--- Supplied information ---

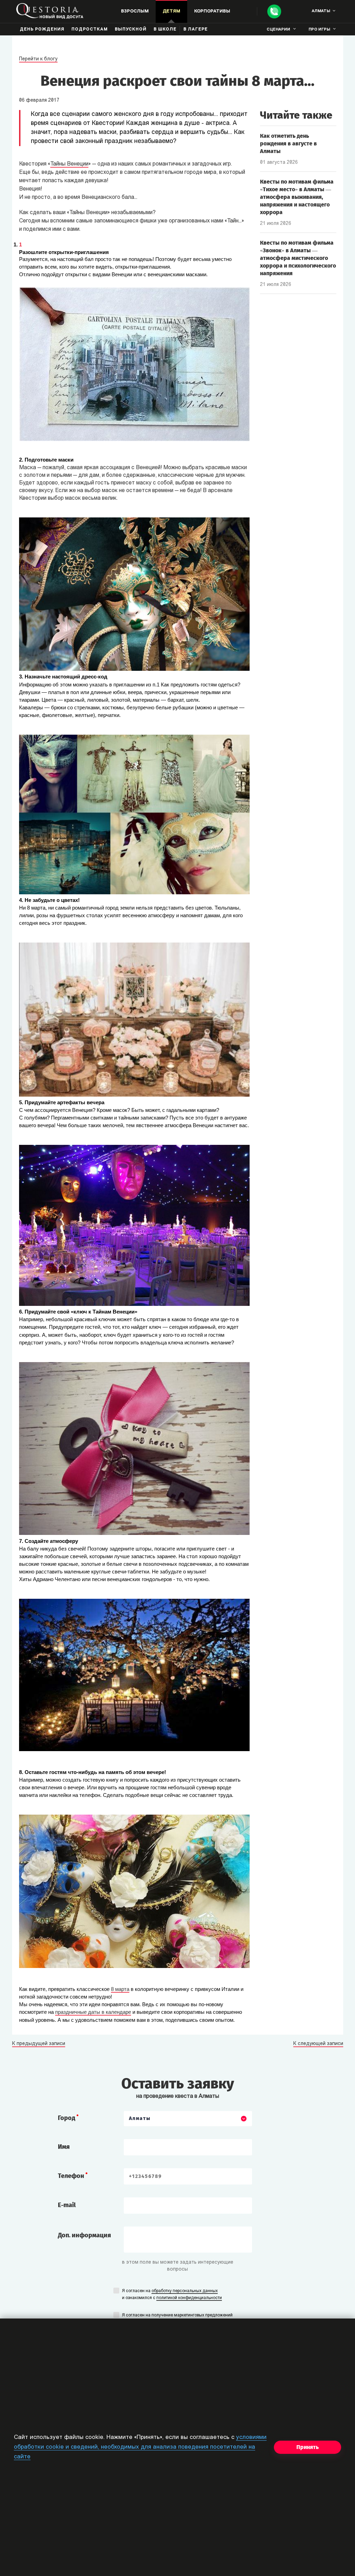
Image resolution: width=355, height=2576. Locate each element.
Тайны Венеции (69, 164)
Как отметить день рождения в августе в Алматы (288, 143)
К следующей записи (318, 2044)
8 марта (120, 1989)
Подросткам (89, 29)
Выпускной (131, 29)
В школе (165, 29)
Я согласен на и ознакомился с (172, 2294)
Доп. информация (84, 2235)
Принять (307, 2447)
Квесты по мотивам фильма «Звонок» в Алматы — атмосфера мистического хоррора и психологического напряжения (298, 258)
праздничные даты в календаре (93, 2012)
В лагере (195, 29)
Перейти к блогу (38, 59)
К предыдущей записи (38, 2044)
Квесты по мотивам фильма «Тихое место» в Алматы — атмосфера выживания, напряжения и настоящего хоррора (297, 197)
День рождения (42, 29)
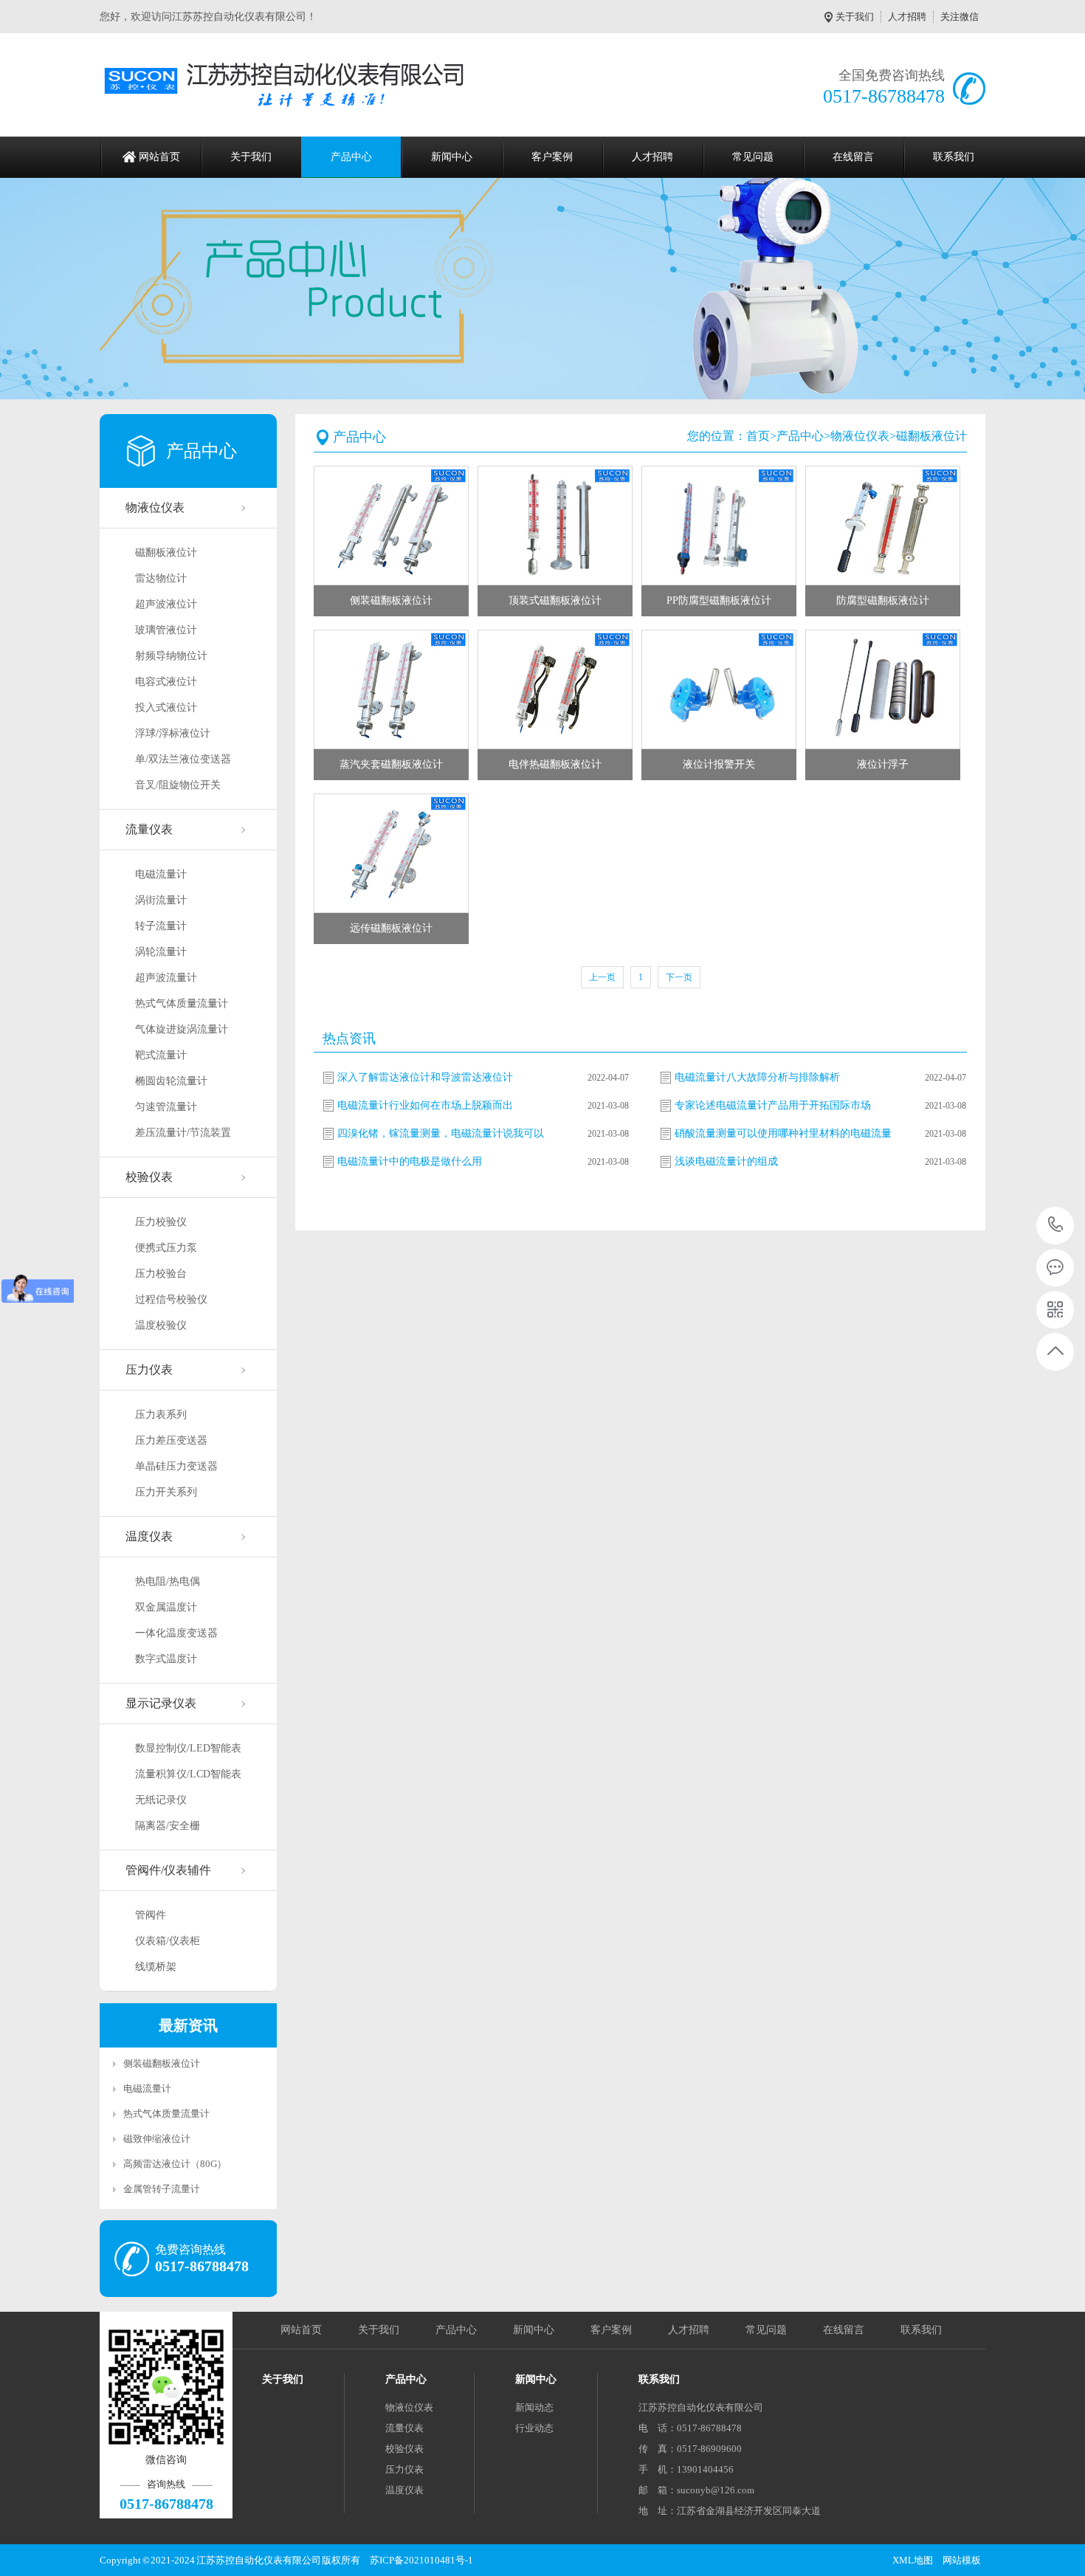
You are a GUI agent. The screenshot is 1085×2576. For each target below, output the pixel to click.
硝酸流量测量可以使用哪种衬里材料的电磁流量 (783, 1133)
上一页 (602, 977)
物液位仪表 (155, 507)
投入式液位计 (166, 707)
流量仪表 (149, 829)
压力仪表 (149, 1369)
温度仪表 (149, 1536)
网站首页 (159, 156)
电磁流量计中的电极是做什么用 (409, 1161)
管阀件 (150, 1915)
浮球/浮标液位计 (172, 733)
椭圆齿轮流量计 (171, 1080)
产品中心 (351, 156)
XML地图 (912, 2560)
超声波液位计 (166, 604)
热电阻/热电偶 (167, 1581)
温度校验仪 (161, 1325)
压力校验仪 (161, 1221)
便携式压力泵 (166, 1247)
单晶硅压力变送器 (176, 1466)
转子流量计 (161, 925)
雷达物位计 (161, 578)
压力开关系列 (166, 1492)
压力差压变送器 (171, 1440)
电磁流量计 (161, 874)
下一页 (679, 977)
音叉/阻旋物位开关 (178, 785)
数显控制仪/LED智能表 (188, 1748)
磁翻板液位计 (166, 552)
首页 (758, 436)
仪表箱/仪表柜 (167, 1940)
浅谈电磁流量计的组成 (726, 1161)
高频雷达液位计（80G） (175, 2163)
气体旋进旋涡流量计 (181, 1029)
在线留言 (853, 156)
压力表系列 (161, 1414)
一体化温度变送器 (176, 1633)
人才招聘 (907, 16)
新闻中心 (451, 156)
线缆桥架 (155, 1966)
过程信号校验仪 (171, 1299)
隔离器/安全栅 (167, 1825)
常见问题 (753, 156)
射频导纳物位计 (171, 655)
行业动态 (534, 2428)
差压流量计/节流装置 (183, 1132)
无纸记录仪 (161, 1799)
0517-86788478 (1055, 1225)
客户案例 (552, 156)
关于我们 (855, 16)
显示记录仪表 (160, 1703)
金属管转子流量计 (161, 2188)
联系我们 (953, 156)
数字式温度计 (166, 1658)
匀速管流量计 (166, 1106)
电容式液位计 (166, 681)
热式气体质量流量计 (181, 1003)
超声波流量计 (166, 977)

---

◆ **Brief**: Each line from the one containing "单晶硅压力变送器 (176, 1466)" through the end of the listing above should be copied exactly, with no other line included.

◆ **Problem solution**:
单晶硅压力变送器 (176, 1466)
转子流量计 (161, 925)
雷达物位计 (161, 578)
压力开关系列 (166, 1492)
压力差压变送器 (171, 1440)
电磁流量计 (161, 874)
下一页 (679, 977)
音叉/阻旋物位开关 (178, 785)
数显控制仪/LED智能表 (188, 1748)
磁翻板液位计 (166, 552)
首页 (758, 436)
仪表箱/仪表柜 (167, 1940)
浅谈电磁流量计的组成 (726, 1161)
高频雷达液位计（80G） (175, 2163)
气体旋进旋涡流量计 (181, 1029)
在线留言 (853, 156)
压力表系列 (161, 1414)
一体化温度变送器 (176, 1633)
人才招聘 (907, 16)
新闻中心 (451, 156)
线缆桥架 (155, 1966)
过程信号校验仪 (171, 1299)
隔离器/安全栅 (167, 1825)
常见问题 (753, 156)
射频导纳物位计 (171, 655)
行业动态 (534, 2428)
差压流量计/节流装置 (183, 1132)
无纸记录仪 (161, 1799)
0517-86788478 (1055, 1225)
客户案例 (552, 156)
关于我们 (855, 16)
显示记录仪表 (160, 1703)
金属管转子流量计 (161, 2188)
联系我们 (953, 156)
数字式温度计 (166, 1658)
匀速管流量计 (166, 1106)
电容式液位计 (166, 681)
热式气体质量流量计 (181, 1003)
超声波流量计 (166, 977)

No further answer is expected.